WASHINGTON, D.C.- Es un hecho que las aficiones de las personas expresan, en gran medida, su formación pero también sus fortalezas y debilidades.

Y en definitiva la del presidente Barack Obama es su gusto por la práctica del deporte, una actividad necesaria en el desarrollo de los seres humanos, pero que por desgracia no lo solemos llevar a cabo por flojera, desinterés o falta de medios.

Así mientras el jefe de la casa presidencial está interesado en ejercitar ciertos deportes, como ironía, la primera dama, Michelle Obama, ha impulsado un programa para hacer frente a la obesidad y el sobrepeso, enfermedades, sin duda, que son u signo de nuestro tiempo, con la ingesta de la comida rápida.

Por esa inactividad fue motivo de gran sorpresa, el 10 de agosto del 2010, para la mayoría de miembros de su gabinete y legisladores que fueron ‘invitados’ por el Presidente para pasar una tarde diferente: “jugar un partido de básquetbol en la cancha de la Casa Blanca” –que para eso está.
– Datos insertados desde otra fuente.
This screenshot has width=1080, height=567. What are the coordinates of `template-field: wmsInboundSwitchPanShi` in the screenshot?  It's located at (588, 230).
Sólo unos cuantos políticos como el entonces secretario del Tesoro, Tim Geithner; su secretario de Educación, Arne Duncan, 9 legisladores demócratas y 2 republicanos aceptaron tan desafiante y singular convocatoria. El resto le seguirían apostando a la inactividad y el ocio.

Aunque debe decirse que Barack Obama, uno de los muy contados políticos que han llegado a la Casa Blanca con el gusto por la práctica del deporte, también práctica el golf los domingos, y ahí si tiene más amigos que lo secundan.

Los demás le apuestan al sobrepeso y la obesidad, y caen en la esfera de Michelle como muchos estadounidenses. Un equilibrio presidencial, no cabe duda.